Orchestration is the skill. The most valuable thing isn't knowing how to use any one AI tool — it's knowing how to structure work across multiple specialized agents, define scope clearly, and maintain quality control. One person directing AI specialists is a legitimate operating model, not a workaround.
This is early and we're sharing everything. The tooling will get better. The coordination will get smoother. Agents will get better at catching their own mistakes. We're building Obed Industries in public specifically so you can watch this evolve — the wins, the broken links, the permission prompts that stall a session at the wrong moment, all of it.
If that sounds interesting to you, subscribe below. We'll keep sharing what we're learning.
If multi-agent AI teams are so useful, why isn't every company running one? Honest answer: the trust infrastructure isn't there yet.
The demos work. What's missing is everything enterprises need to actually stake their operations on this: auditability, predictable costs, security guarantees, and graceful failure handling. A single LLM call might be 95% reliable. Chain five agents together and that compounds fast — you're below 80% before you've done anything complex. For industries like finance, healthcare, or manufacturing, that's not remotely good enough.
Debugging is brutal. When a solo AI call fails, you see it. When a multi-agent pipeline fails, you often get a plausible-looking wrong answer with no stack trace. Current observability tools (LangSmith, Langfuse, Arize) are improving fast but aren't yet at the level of mature monitoring tools like Datadog. You can't page someone at 2am about "agent #4 misunderstood the prompt."
There's no standard protocol. Every platform — CrewAI, AutoGen, LangGraph — has its own agent definitions, tool schemas, and handoff patterns. You can't mix and match without custom glue code. Anthropic's Model Context Protocol (MCP) is the most promising step toward fixing this — standardizing how agents connect to tools and data sources — but it's early. Whether it becomes the REST of agentic AI depends on whether the other major players adopt it or fork their own.
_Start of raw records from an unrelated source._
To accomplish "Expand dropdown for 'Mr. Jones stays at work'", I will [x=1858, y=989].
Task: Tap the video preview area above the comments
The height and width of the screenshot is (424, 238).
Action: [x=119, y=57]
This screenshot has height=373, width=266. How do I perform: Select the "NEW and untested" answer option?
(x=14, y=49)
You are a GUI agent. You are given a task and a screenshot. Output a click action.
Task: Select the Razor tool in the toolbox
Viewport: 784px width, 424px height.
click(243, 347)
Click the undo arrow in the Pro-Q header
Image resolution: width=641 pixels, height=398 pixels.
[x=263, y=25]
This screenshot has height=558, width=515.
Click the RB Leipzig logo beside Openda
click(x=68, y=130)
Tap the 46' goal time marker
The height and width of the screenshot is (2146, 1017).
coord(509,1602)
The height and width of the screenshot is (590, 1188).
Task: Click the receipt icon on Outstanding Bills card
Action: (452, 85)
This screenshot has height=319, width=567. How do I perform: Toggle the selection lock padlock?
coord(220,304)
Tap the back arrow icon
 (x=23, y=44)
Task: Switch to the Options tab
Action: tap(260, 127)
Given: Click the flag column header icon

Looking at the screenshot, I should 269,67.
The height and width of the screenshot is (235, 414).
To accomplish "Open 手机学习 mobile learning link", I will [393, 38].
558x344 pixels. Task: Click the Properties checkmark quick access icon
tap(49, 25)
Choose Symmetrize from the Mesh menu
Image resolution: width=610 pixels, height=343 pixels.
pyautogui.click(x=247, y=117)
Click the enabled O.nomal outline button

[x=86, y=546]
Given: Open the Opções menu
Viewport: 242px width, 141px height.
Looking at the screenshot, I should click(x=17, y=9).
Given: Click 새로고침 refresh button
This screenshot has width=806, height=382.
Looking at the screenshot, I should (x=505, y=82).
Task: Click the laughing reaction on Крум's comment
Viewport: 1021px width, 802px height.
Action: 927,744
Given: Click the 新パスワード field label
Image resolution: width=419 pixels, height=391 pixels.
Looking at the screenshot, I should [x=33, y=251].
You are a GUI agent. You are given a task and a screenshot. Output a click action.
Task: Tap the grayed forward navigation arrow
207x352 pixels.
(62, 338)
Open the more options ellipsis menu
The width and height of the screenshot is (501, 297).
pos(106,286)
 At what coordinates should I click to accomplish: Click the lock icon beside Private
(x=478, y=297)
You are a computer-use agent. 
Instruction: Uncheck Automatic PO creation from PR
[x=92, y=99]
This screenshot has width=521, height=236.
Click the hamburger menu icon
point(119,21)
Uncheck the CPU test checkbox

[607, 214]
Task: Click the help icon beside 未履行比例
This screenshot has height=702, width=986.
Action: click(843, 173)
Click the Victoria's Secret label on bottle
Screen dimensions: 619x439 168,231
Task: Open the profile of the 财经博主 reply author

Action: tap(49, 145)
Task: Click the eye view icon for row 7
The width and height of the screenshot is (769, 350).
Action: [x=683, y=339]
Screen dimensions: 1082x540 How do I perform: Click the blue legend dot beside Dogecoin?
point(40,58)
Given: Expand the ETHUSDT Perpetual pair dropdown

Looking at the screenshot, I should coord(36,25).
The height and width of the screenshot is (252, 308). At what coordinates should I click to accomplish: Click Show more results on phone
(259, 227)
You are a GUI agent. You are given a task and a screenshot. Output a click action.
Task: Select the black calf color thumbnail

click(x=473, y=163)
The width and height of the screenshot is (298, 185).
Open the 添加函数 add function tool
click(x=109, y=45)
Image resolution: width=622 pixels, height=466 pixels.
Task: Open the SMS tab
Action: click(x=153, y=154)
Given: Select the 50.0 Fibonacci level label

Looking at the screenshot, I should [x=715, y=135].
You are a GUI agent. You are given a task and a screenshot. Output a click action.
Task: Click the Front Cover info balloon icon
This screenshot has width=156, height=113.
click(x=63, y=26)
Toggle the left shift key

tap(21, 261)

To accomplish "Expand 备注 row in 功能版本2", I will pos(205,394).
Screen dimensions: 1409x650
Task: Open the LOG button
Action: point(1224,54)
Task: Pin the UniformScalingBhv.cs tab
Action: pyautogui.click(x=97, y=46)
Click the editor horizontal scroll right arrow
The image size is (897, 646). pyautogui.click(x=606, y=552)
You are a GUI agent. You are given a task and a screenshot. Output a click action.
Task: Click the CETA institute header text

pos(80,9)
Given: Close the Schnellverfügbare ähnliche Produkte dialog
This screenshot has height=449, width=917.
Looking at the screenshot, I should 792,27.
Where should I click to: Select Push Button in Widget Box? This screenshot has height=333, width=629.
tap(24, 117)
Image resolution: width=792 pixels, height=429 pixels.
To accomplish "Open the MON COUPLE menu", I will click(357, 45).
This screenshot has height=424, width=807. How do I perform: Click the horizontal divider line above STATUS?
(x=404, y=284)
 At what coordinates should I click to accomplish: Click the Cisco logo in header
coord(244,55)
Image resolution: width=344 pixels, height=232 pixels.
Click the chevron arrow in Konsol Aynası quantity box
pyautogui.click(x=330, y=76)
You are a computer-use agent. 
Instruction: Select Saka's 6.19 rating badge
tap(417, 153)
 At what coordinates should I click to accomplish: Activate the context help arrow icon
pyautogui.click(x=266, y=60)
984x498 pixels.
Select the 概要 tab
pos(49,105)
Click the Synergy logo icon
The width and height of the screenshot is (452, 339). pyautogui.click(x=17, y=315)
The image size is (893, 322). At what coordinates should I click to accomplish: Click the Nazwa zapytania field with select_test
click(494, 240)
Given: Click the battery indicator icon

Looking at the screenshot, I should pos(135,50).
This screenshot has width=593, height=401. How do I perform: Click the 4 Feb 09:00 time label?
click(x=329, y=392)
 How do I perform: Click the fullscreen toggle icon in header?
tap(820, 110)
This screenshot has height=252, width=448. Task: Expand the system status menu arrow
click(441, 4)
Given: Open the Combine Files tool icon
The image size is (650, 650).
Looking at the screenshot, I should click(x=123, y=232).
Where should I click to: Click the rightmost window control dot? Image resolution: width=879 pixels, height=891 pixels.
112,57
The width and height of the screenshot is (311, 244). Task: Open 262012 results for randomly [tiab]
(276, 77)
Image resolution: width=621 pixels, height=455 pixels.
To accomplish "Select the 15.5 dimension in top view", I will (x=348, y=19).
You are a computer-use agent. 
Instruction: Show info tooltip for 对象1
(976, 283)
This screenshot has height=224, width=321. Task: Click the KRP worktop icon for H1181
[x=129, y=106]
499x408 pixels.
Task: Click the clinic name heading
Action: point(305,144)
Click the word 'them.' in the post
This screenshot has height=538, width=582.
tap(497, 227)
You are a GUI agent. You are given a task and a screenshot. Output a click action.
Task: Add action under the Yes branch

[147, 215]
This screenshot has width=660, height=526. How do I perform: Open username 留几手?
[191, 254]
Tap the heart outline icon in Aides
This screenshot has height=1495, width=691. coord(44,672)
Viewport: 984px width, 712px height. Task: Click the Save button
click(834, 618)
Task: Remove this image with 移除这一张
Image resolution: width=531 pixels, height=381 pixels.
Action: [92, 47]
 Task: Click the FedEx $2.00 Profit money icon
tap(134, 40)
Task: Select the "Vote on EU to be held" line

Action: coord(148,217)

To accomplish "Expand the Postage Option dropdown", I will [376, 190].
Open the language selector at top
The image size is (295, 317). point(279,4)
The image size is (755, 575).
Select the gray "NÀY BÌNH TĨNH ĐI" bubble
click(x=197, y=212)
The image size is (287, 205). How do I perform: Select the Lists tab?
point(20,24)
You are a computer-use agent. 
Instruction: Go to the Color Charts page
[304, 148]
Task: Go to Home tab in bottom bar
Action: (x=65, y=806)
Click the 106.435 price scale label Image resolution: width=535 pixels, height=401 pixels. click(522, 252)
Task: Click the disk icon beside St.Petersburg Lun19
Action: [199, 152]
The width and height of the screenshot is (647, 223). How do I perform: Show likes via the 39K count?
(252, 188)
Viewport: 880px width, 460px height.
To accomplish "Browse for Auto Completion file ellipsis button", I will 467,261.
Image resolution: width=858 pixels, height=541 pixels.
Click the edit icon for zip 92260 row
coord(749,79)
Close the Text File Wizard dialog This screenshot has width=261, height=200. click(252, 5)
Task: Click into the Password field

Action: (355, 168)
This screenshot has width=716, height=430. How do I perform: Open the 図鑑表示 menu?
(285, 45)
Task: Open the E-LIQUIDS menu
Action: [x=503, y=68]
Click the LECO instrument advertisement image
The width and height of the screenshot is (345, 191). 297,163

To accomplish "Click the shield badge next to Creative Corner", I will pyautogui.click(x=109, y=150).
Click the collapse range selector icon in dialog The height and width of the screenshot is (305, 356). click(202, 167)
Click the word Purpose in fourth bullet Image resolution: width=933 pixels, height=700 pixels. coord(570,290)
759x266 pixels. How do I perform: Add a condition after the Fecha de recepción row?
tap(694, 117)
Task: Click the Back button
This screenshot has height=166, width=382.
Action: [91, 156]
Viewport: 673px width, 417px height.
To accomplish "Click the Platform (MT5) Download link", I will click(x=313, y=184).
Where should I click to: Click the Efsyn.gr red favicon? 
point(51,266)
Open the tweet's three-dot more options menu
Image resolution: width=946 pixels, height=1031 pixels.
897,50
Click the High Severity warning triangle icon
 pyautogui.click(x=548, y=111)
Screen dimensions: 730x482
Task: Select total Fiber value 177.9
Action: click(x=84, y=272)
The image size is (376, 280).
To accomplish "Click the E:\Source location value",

What's actually changing: The hyperscalers (AWS Bedrock Agents, Azure AI Foundry) are packaging agent capabilities inside their existing compliance and security perimeters. Human-in-the-loop checkpoints are becoming a first-class design pattern, not an afterthought. Observability is approaching production-grade quality. And simpler, more predictable frameworks are winning over the bloated mega-frameworks that burned early adopters with constant breaking changes.
Our bet: In 18–24 months, specialized vertical agents (legal review, code review, financial analysis) will see real enterprise traction — narrower scope means more predictable behavior. Fully autonomous general-purpose agent teams without significant human oversight? That's further out. For now, setups like ours work because we're small, we're tolerant of occasional failures, and we have a human in the loop who can catch and correct mistakes in real time.
That's exactly why we're documenting this publicly. When the trust infrastructure catches up to the capability, the teams that already understand how to orchestrate agents will have a massive head start. We plan to be one of them.